Azevedo sobre Guedes e os combustíveis: “Duvido que alguém o tenha consultado antes”
Nos EUA, Guedes dá uma resposta enigmática. Ora, se tivesse sabido previamente da decisão e concordado, que mal fazia dizê-lo?
Paulo Guedes, coitado, faz um esforço danado para ver se a estátua à qual ele tentou dar envergadura de estadista faz ao menos uma coisa certa. Mas o ministro foi malsucedido na sua carreira de Pigmaleão. Está em Nova York a dizer a endinheirados: “invistam no Brasil, fazemos tudo certo, gostamos da economia de mercado, queremos Estado menor”. Se eu fosse um esquerdista, poderia escrever: “Lá está o ministro a dizer que somos macaquitos bem-comportados. Não exigimos reciprocidade nem para visto”.
De fato, um novo valor se alevantou nestes tempos: arreganhar os dentes e as unhas para os humildes dentro do país e, lá fora, deixar claro que passou a vigorar a máxima: “Primeiro eu apanho e depois você me bate”. Saímos de um certo terceiro-mundismo retórico meio bocó e migramos para a subserviência orgulhosa: agora o Brasil disputa o primeiro lugar na fila dos sabujos para tocar flauta para Donald Trump. A Guatemala chegou primeiro. Nada que não possamos vencer, certo? De toda sorte, lá está Guedes: vamos vender estatais; seremos exemplares em seguir as regras de mercado; não queremos na OMC nem as facilidades que a China — que deve, então, ser trouxa — quer de “país em desenvolvimento”; ambicionamos ser tratados como país rico. Insisto: a China não se incomoda de ser vista como ainda meio pobre… Vai ver os chineses, cujo país é principal motor do crescimento no mundo, estão errados, e Banânia está certa…
Tá bom! Esse discurso poderia ser ao menos coerente. Mas nem isso. Em Nova York, Guedes foi aparentemente surpreendido pela decisão de Bolsonaro de meter a mão grande na Petrobras. Seus passos ligeiros, mas necessariamente miúdos, para não ter de dar explicações a jornalistas tem um quê de patético. E quase desperta a nossa solidariedade — não tivesse ele se juntado a Bolsonaro por escolha, não por imposição da natureza. Às câmeras e aos microfones, uma frase de efeito: “O meu silêncio ensurdecedor para os senhores”. Longe de ambos, um enigma inútil. Afirmou que a possibilidade de que não tenha sido avisado da lambança na Petrobras é “Uma inferência razoável aparentemente”. Quis dizer o quê?
Na verdade, nada.

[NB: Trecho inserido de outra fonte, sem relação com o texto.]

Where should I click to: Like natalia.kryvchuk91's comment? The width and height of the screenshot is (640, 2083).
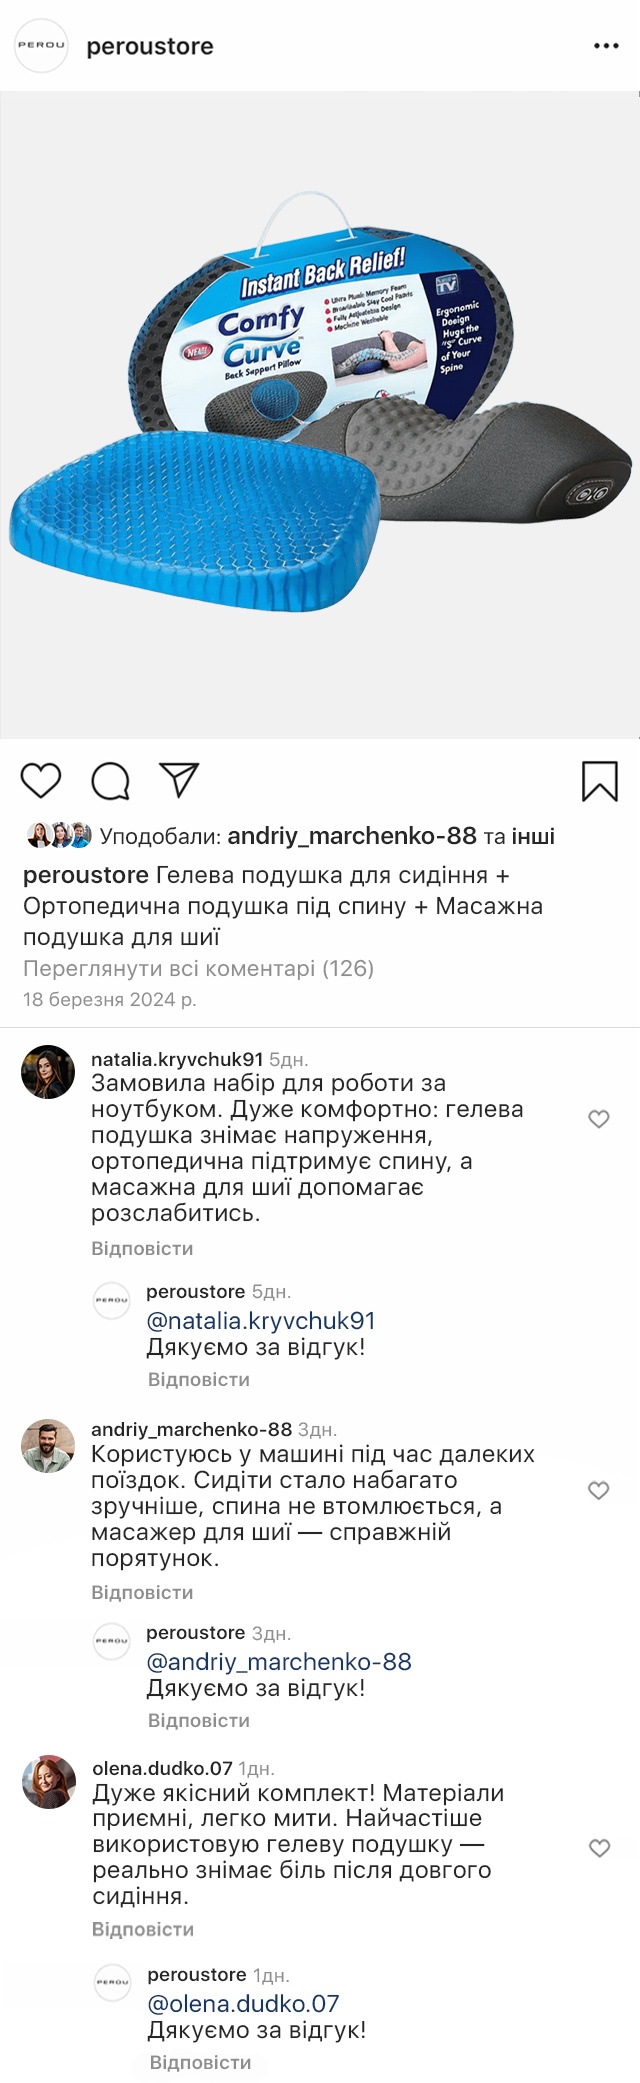599,1119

A “inferência” é uma proposição que se dá como verdadeira, resultado de outros elementos da realidade que permitem, então, chegar a uma conclusão. Mas Guedes também não quer queimar os navios. Tal conclusão seria “razoável” no sentido de “plausível”, mas não necessariamente verdadeira. Por isso ele acrescenta o “aparentemente”. No fim das contas, o conjunto pode estar a dizer: “Isso que vocês dizem parece óbvio, já que sou o liberal de carteirinha do governo, mas se trata de algo apenas aparente”. Com a resposta que deu, ele poder ter sido avisado ou não. Duvido que alguém o tenha consultado antes.
Pois é… Como o assunto envolve combustível, é um clichê esperado evocar o “Posto Ipiranga” com a bomba vazia, né?
A decisão de Bolsonaro não diminuiu o valor de mercado apenas da Petrobras. O valor de mercado de Guedes caiu bem mais.